GIVEN EXERCISE 1 ->
Copy the part of the mailing-list reply on parallel worker startup failures from "On Wed, Jan" up to and including "worthwhile high-level goal.".
GIVEN EXERCISE 2 ->
Continue the mailing-list reply on parallel worker startup failures from the point where it stops.

Re: [HACKERS] parallel.c oblivion of worker-startup failures

From: Peter Geoghegan <pg(at)bowt(dot)ie>
To: Robert Haas <robertmhaas(at)gmail(dot)com>
Cc: Amit Kapila <amit(dot)kapila16(at)gmail(dot)com>, Michael Paquier <michael(dot)paquier(at)gmail(dot)com>, Tom Lane <tgl(at)sss(dot)pgh(dot)pa(dot)us>, pgsql-hackers <pgsql-hackers(at)postgresql(dot)org>
Subject: Re: [HACKERS] parallel.c oblivion of worker-startup failures
Date: 2018-01-25 00:29:09
Message-ID: CAH2-WzkXtsfjfVyw89AOWSxLWG1QQaqkCrNa2axk5tmeSRg+zQ@mail.gmail.com
Views: Raw Message | Whole Thread | Download mbox | Resend email
Thread:
Lists: pgsql-hackers

On Wed, Jan 24, 2018 at 3:37 PM, Robert Haas <robertmhaas(at)gmail(dot)com> wrote:
> Well, I've been resisting that approach from the very beginning of
> parallel query. Eventually, I hope that we're going to go in the
> direction of changing our mind about how many workers parallel
> operations use "on the fly". For example, if there are 8 parallel
> workers available and 4 of them are in use, and you start a query (or
> index build) that wants 6 but only gets 4, it would be nice if the
> other 2 could join later after the other operation finishes and frees
> some up.

That seems like a worthwhile high-level goal.

INFORMATION SHOWN ->
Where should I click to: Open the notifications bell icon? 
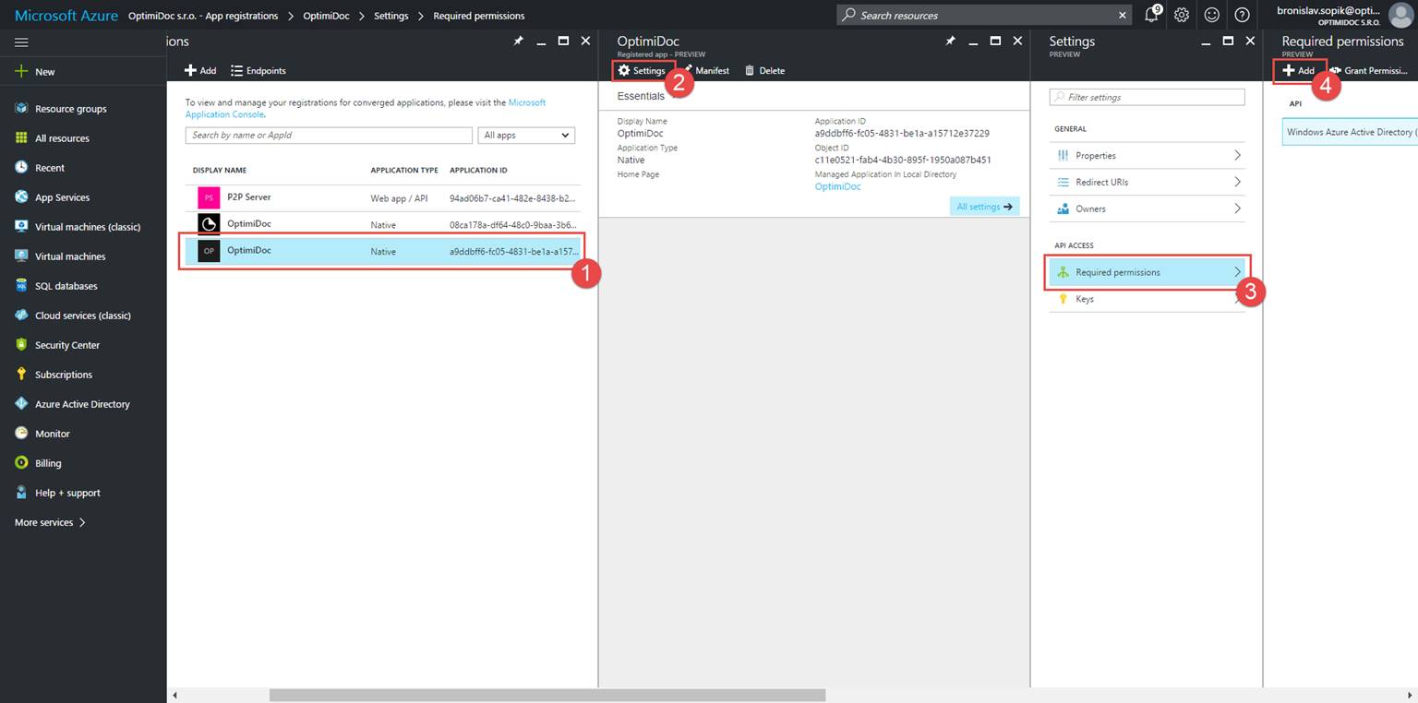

EXPECTED OUTPUT 1 ->
On Wed, Jan 24, 2018 at 3:37 PM, Robert Haas <robertmhaas(at)gmail(dot)com> wrote:
> Well, I've been resisting that approach from the very beginning of
> parallel query. Eventually, I hope that we're going to go in the
> direction of changing our mind about how many workers parallel
> operations use "on the fly". For example, if there are 8 parallel
> workers available and 4 of them are in use, and you start a query (or
> index build) that wants 6 but only gets 4, it would be nice if the
> other 2 could join later after the other operation finishes and frees
> some up.

That seems like a worthwhile high-level goal.

EXPECTED OUTPUT 2 ->
I remember looking into Intel Threading Building Blocks many years
ago, and seeing some interesting ideas there. According to Wikipedia,
"TBB implements work stealing to balance a parallel workload across
available processing cores in order to increase core utilization and
therefore scaling". The programmer does not operate in terms of an
explicit number of threads, and there are probably certain types of
problems that this has an advantage with.

That model also has its costs, though, and I don't think it's every
going to supplant a lower level approach. In an ideal world, you have
both things, because TBB's approach apparently has high coordination
overhead on many core systems.

> That, of course, won't work very well if parallel operations
> are coded in such a way that the number of workers must be nailed down
> at the very beginning.

But my whole approach to sorting is based on the idea that each worker
produces a roughly even amount of output to merge. I don't see any
scope to do better for parallel CREATE INDEX. (Other uses for parallel
sort are another matter, though.)

> Now maybe all that seems like pie in the sky, and perhaps it is, but I
> hold out hope. For queries, there is another consideration, which is
> that some queries may run with parallelism but actually finish quite
> quickly - it's not desirable to make the leader wait for workers to
> start when it could be busy computing. That's a lesser consideration
> for bulk operations like parallel CREATE INDEX, but even there I don't
> think it's totally negligible.

Since I don't have to start this until the leader stops participating
as a worker, there is no wait in the leader. In the vast majority of
cases, a call to something like WaitForParallelWorkersToAttach() ends
up looking at state in shared memory, immediately determining that
every launched process initialized successfully. The overhead should
be negligible in the real world.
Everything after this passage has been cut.